Keeping the true Scrooge in Christmas

by Audrey Dubois

I consider myself a Christmas Carol connoisseur. I have imbibed in many variations on the theme in the form of musicals, Mister Magoo, or the Muppets, comparing their merits like the arbiter of taste. Every year brings a harvest of new adaptations of the old story, starring everyone from Mickey Mouse to Barbie. Many would say the reason it has survived to remain a household name over 170 years is that the story is timeless. If A Christmas Carol really is timeless, then what could a modern update bring to the table that hasn’t already been brought?

Swamp Meadow Community Theatre’s A Christmas Carol 2015, written and directed by Chris Brostrup-Jensen, is a modernized adaptation of the holiday classic. This updated version trades the Dickensian time and place for one that hits closer to home, literally and figuratively, at times uncomfortably familiar. Watching the characters debate medical ethics, struggle with minimum wage insurance gaps, and visit a shelter for immigrants is painfully relevant. The actors and the crew form a microcosm of today’s America indistinguishable from reality.

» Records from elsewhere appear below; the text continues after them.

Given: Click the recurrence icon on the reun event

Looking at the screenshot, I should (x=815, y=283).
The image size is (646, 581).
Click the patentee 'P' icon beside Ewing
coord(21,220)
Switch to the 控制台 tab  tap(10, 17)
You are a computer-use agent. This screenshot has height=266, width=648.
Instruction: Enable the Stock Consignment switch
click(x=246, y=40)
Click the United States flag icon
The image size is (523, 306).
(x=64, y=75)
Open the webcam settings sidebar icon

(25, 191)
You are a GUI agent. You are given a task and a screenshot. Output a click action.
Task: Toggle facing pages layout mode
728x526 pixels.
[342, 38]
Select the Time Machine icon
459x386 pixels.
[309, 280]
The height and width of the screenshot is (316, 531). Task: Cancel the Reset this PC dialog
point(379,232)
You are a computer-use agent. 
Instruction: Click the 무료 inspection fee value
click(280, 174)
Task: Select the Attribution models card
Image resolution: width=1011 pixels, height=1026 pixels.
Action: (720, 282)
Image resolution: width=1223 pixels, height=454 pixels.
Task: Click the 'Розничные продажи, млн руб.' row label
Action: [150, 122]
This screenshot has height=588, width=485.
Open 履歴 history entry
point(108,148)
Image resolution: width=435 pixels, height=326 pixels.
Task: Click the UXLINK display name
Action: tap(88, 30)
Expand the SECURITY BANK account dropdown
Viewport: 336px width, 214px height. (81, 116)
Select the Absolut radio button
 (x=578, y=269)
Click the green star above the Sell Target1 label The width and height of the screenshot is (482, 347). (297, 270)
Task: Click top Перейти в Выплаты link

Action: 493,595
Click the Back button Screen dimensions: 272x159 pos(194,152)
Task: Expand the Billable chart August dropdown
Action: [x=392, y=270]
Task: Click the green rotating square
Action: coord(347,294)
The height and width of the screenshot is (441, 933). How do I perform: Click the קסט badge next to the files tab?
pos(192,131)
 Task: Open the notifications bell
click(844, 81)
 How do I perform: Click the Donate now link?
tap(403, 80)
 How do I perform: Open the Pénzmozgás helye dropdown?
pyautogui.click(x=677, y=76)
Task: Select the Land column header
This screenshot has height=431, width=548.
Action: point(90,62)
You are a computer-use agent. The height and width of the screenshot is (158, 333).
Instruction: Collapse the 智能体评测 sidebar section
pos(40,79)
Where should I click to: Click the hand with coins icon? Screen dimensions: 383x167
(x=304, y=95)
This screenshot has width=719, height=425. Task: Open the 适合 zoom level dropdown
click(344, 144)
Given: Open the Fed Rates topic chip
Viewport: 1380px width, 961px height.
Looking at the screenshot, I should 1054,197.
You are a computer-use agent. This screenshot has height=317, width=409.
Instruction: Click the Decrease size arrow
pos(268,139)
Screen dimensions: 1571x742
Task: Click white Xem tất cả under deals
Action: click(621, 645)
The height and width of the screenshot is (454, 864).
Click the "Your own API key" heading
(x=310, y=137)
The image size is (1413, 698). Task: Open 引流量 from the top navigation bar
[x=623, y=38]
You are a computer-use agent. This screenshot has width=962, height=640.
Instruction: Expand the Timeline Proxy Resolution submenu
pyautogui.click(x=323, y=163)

A 21st century setting gives the characters free reign to reference modern media without appearing anachronistic. It’s the subtle language alterations that remove the story from the relative obscurity of the mid-1800s and place it into a more relatable context that blurs the lines between fiction and reality. The smallest details, like the sound of a phone alarm buzzing or the beeping hospital machinery, offer more anxiety to the modern viewer than the ringing of bells or the dousing of candles, and passing references to Lord of the Rings and Star Trek make me feel like these are people living around me.

Even the characters have evolved slightly in this rewrite. Bob Cratchit is renamed Barbara, and is a working mother supporting a family of six on a minimum wage salary. And, though treatment exists, there is no medical insurance for Tiny Tim, a modern day tragedy if ever there was one. In most versions I’ve seen, Scrooge is an archetype who is impenetrably bitter for the sake of being bitter. Here, he is more sarcastic than angry, and the audience can’t help but imagine that he’s using his own passive-aggressive indifference as a defense mechanism. His entire life is built around physical, emotional, and monetary self-preservation, and only when he sees how this mindset affects the past, the present, and the future does he realize what a fragile foundation it is.

It’s true; A Christmas Carol really is a timeless story. Every holiday has its Scrooges, every Scrooge has his Christmas. But times have changed, and so has the sympathies of the audience. The spirit (and the Spirits) is still there, but Swamp Meadow’s play shows not only that it’s still relevant, but why it’s still relevant. While the appeal of the original is a nostalgic product of the past to be passively consumed as fiction, this is an ubiquitous representation of the present, one that we can still change. For the sake of Christmas Future, let’s hope we make the right choice.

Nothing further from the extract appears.